_CONSIGNES_.
1. D'après le texte sur l'AGOA, jusqu'à quelle date la prolongation de ce régime est-elle valable ?
2. Recopiez le passage du texte sur l'AGOA qui commence à « Après plusieurs mois » et se termine à « de deux décennies. », en substituant « le président américain » à « Donald Trump ».
3. Condensez sous forme de liste le paragraphe du texte sur l'AGOA qui débute par « Créé en 2000 sous la présidence de Bill Clinton », en conservant ses faits essentiels.

_TEXTE SOURCE_.
|---|

Après plusieurs mois d’incertitude, l’Accord de Croissance et d’Opportunité pour l’Afrique (AGOA) revient dans le jeu commercial. Les États-Unis ont officiellement réactivé, le 3 février, ce régime préférentiel qui permet à des milliers de produits africains d’entrer sur le marché américain sans droits de douane. La prolongation est valable jusqu’au 31 décembre 2026, avec un effet rétroactif remontant au 30 septembre 2025, date de son expiration.
Cette reconduction, intégrée dans un texte législatif signé par Donald Trump après un épisode de paralysie partielle de l’administration fédérale, marque toutefois un compromis politique à Washington. La Chambre des représentants plaidait pour une extension de trois ans, mais le Sénat a imposé une durée plus courte, d’un an, révélant les hésitations américaines sur l’avenir de ce dispositif vieux de plus de deux décennies.
Créé en 2000 sous la présidence de Bill Clinton, l’AGOA reste un pilier des relations économiques entre les États-Unis et l’Afrique. Une trentaine de pays, du Ghana au Kenya, de Madagascar au Sénégal, bénéficient théoriquement de cet accès privilégié pour des produits aussi variés que le textile, l’agroalimentaire ou l’industrie automobile, à condition de respecter des critères politiques et de gouvernance.
Mais cette relance s’accompagne d’un durcissement du ton américain. L’administration Trump assume désormais l’utilisation de l’AGOA comme levier politique et commercial, conditionnant sa prolongation à une ouverture accrue des marchés africains aux produits américains et, dans certains cas, à des concessions diplomatiques sensibles. Washington évoque déjà une « modernisation » de l’accord, alignée sur la doctrine « America First », laissant entrevoir une relation commerciale plus transactionnelle.

|---|

_JEU DE DONNÉES_.
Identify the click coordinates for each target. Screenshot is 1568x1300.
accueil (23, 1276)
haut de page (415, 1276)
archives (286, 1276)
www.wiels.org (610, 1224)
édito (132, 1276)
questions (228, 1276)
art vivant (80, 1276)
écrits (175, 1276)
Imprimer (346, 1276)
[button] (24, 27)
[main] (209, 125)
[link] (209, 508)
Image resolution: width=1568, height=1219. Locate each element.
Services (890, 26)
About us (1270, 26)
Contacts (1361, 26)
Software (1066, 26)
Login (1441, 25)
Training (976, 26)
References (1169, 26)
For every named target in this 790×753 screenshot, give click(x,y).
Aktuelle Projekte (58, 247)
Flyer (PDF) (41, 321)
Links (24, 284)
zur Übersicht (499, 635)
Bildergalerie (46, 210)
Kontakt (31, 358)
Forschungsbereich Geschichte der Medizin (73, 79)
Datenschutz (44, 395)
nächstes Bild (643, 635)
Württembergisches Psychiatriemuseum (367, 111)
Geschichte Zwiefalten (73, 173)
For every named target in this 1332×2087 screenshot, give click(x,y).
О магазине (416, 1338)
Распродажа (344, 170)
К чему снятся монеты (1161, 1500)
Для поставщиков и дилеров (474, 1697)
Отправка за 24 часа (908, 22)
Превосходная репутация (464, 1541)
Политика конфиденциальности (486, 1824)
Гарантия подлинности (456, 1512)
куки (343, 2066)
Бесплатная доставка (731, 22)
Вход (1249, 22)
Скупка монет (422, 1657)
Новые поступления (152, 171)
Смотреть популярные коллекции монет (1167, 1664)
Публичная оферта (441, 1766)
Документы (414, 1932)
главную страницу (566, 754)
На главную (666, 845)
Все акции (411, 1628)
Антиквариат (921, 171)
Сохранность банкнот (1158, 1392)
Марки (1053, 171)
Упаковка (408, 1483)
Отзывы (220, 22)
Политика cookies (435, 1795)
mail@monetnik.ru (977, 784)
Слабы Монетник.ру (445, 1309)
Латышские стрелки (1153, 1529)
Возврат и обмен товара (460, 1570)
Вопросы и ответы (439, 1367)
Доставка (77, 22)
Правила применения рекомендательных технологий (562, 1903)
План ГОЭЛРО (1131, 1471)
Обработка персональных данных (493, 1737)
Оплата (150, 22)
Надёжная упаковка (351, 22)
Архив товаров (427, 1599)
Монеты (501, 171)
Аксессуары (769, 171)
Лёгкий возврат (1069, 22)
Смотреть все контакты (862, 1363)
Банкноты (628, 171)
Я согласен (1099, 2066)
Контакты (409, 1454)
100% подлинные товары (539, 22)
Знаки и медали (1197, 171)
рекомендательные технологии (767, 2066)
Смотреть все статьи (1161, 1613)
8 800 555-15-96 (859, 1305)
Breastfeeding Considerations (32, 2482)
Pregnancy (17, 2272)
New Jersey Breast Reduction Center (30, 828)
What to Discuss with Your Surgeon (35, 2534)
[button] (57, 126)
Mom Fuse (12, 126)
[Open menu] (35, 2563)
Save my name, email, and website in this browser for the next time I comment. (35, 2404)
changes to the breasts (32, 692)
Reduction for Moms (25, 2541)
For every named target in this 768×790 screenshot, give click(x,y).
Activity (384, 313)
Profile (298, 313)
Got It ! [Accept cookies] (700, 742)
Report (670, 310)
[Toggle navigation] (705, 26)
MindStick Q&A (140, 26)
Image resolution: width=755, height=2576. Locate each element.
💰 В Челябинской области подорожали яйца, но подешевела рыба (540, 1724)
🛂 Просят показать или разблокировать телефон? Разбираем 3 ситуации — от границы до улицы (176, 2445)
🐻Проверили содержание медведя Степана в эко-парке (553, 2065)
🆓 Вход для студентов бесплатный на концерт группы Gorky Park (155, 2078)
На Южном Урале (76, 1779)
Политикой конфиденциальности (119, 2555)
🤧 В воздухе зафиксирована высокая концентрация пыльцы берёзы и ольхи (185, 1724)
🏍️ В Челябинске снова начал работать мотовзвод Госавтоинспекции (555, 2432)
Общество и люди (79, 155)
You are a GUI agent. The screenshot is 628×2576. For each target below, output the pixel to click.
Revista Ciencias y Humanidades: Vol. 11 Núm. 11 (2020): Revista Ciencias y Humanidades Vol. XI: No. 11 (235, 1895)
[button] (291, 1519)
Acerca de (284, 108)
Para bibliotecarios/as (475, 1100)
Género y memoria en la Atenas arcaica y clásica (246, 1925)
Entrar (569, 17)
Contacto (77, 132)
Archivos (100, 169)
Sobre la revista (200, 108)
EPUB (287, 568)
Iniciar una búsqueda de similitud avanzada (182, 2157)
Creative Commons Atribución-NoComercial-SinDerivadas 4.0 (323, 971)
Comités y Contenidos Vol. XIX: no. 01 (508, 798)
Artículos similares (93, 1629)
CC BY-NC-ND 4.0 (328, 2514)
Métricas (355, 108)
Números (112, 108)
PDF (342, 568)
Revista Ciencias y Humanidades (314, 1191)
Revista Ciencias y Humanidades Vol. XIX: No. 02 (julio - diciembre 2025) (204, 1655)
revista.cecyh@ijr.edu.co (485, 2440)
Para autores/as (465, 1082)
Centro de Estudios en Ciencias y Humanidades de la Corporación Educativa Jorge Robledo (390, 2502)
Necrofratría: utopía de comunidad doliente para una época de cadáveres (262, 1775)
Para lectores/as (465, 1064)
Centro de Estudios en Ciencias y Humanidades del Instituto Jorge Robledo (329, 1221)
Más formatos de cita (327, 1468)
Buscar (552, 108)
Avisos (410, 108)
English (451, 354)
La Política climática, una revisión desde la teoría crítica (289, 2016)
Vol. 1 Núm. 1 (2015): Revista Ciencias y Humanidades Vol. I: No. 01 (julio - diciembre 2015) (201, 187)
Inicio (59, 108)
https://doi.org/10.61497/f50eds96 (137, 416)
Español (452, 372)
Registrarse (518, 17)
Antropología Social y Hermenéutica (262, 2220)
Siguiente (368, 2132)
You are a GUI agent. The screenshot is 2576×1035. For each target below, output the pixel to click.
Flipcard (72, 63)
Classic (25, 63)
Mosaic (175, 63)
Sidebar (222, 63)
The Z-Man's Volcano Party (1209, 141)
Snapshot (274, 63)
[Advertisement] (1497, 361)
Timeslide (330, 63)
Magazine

|---|

_RÉPONSES_.
1. Jusqu'au 31 décembre 2026.

2.
Après plusieurs mois d’incertitude, l’Accord de Croissance et d’Opportunité pour l’Afrique (AGOA) revient dans le jeu commercial. Les États-Unis ont officiellement réactivé, le 3 février, ce régime préférentiel qui permet à des milliers de produits africains d’entrer sur le marché américain sans droits de douane. La prolongation est valable jusqu’au 31 décembre 2026, avec un effet rétroactif remontant au 30 septembre 2025, date de son expiration.
Cette reconduction, intégrée dans un texte législatif signé par le président américain après un épisode de paralysie partielle de l’administration fédérale, marque toutefois un compromis politique à Washington. La Chambre des représentants plaidait pour une extension de trois ans, mais le Sénat a imposé une durée plus courte, d’un an, révélant les hésitations américaines sur l’avenir de ce dispositif vieux de plus de deux décennies.

3.
- L'AGOA a été créé en 2000, sous la présidence de Bill Clinton.
- Il reste un pilier des relations économiques entre les États-Unis et l'Afrique.
- Une trentaine de pays en bénéficient théoriquement, du Ghana au Kenya, de Madagascar au Sénégal.
- L'accès privilégié couvre des produits variés : textile, agroalimentaire, industrie automobile.
- Il est soumis au respect de critères politiques et de gouvernance.